Anyway, The Bird decided to mosey on down to two of its fave spots this past First Friday to see how these formerly smoky saloons were handling the new legislation. First stop was Bikini Lounge, where future emphysema patients like DJ Shane Kennedy were fuming on the sidewalk, while the coolios and hipsters who always make the First Friday scene were jammed inside, breathing smoke-free air.

"Smoking is all part of the experience of hanging out at some dive bar," explained butt-head Kennedy. "Without it, it's like sex without an orgasm."

Makes this magpie recall that joke from Woody Allen’s Manhattan:

Party guest: "I finally had an orgasm, and my doctor said it was the wrong kind."

Isaac Davis: "You had the wrong kind? I've never had the wrong kind, ever. My worst one was right on the money."

Protectors of public safety might as well ban other sinful activities such as unprotected fornication, overeating, drinking and driving, tweaking, or snorting cocaine. Hey, wait a sec: The last three are already illegal. Heh, you get the idea. How're we gonna have any fun if all the good stuff is verboten?

Near Kennedy, Ryan Piscitelli, a scraggly 24-year-old musician and illustrator, was equally p.o.'d as he lit up outside with his hottie girlfriend, Sam Cordova.

"This is killing me. It wounds my very soul that I'm sitting inside there and I can't have a cigarette with my beer," peeped Piscitelli. "If you're really concerned about your health, what're you doing in a bar in the first place?"

Piscitelli and Cordova also kvetched about the voting apathy of their fellow smokers.

"Young people and smokers especially should've gotten out and voted. When I went to vote, I was surrounded by geriatrics. I had to shower for 45 minutes to scrub the smell of Ben-Gay off," quipped Piscitelli.

Over at the News Room, a hole right out of some short story by boozer scribe Charles Bukowski, the drag of taking a drag al fresco wasn't the only thing under discussion, as owner Pete Palandri revealed he'll be closing the downtown mainstay this Saturday after 26 years, selling his joint to developers. Scuttlebutt is this scurvy dive, with its pool tables, stark interior, and pinball machines circa 1980, will end up being torn down for condos or some ASU building. Sigh . . . is nothing sacred?!

Palandri was equally upset about the smoking ban and claimed it doesn't bode well for any bar.

"It's a pain in the ass," squawked Palandri. "Applying for patio permits and everything. The rules and regulations won't work for every joint. A patio wouldn't work for me because I don't have the room. Contractors are just gonna get richer off of this."

Palandri also took time to berate some of the smokers outside, saying "I guess you lazy fucks didn't get out and vote."

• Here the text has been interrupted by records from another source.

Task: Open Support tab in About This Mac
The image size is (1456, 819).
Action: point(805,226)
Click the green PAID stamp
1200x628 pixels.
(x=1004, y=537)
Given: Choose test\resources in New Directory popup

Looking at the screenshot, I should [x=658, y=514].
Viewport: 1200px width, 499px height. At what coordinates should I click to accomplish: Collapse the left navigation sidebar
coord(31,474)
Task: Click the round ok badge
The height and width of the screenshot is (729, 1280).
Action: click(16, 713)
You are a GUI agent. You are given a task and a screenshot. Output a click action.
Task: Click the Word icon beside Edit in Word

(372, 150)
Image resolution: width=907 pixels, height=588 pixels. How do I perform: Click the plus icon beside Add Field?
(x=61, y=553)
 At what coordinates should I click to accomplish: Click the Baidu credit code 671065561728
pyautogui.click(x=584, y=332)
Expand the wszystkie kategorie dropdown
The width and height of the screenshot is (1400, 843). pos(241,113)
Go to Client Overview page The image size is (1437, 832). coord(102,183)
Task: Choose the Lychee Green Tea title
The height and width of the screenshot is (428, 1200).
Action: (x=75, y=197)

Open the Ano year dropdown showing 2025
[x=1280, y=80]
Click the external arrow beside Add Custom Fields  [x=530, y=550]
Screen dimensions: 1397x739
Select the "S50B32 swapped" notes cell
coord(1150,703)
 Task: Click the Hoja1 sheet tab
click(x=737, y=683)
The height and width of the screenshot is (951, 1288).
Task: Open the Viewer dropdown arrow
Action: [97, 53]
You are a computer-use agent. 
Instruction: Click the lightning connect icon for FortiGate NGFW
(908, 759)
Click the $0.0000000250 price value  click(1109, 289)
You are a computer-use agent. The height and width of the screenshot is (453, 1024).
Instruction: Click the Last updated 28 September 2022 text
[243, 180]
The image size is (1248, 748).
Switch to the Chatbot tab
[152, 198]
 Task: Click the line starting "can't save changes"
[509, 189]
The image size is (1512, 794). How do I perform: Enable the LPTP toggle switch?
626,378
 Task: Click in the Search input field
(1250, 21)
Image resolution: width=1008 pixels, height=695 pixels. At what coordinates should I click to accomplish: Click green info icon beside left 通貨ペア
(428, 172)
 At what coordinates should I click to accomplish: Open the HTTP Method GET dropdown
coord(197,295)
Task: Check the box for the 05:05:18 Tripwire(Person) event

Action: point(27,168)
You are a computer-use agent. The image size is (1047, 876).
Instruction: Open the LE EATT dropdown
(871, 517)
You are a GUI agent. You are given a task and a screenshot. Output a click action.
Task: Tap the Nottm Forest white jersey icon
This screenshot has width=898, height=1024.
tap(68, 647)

Palandri's point is well-taken. Plus, it just ain't the same driving home from a night out without that magical reek of stale ciggies all in your feathers. Suddenly, Phoenix and all of AZ is a lot less Kool.

EXTREMIST PICNIC

To paraphrase Mick Jagger, this migrant-lovin' macaw went down to the demonstration May 1, to get its fair share of abuse.

The demo in question was actually the counter-demonstration to the big pro-immigrant march that drew about 15,000 people to Wesley Bolin Plaza last week. As much as this heron's heart was with those shouting "Si se puede," or "Yes, we can," in Spanish, this avian loves agitatin' agitators more. So it flew straight to the extremist picnic for United for a Sovereign America, a local anti-immigrant rights org.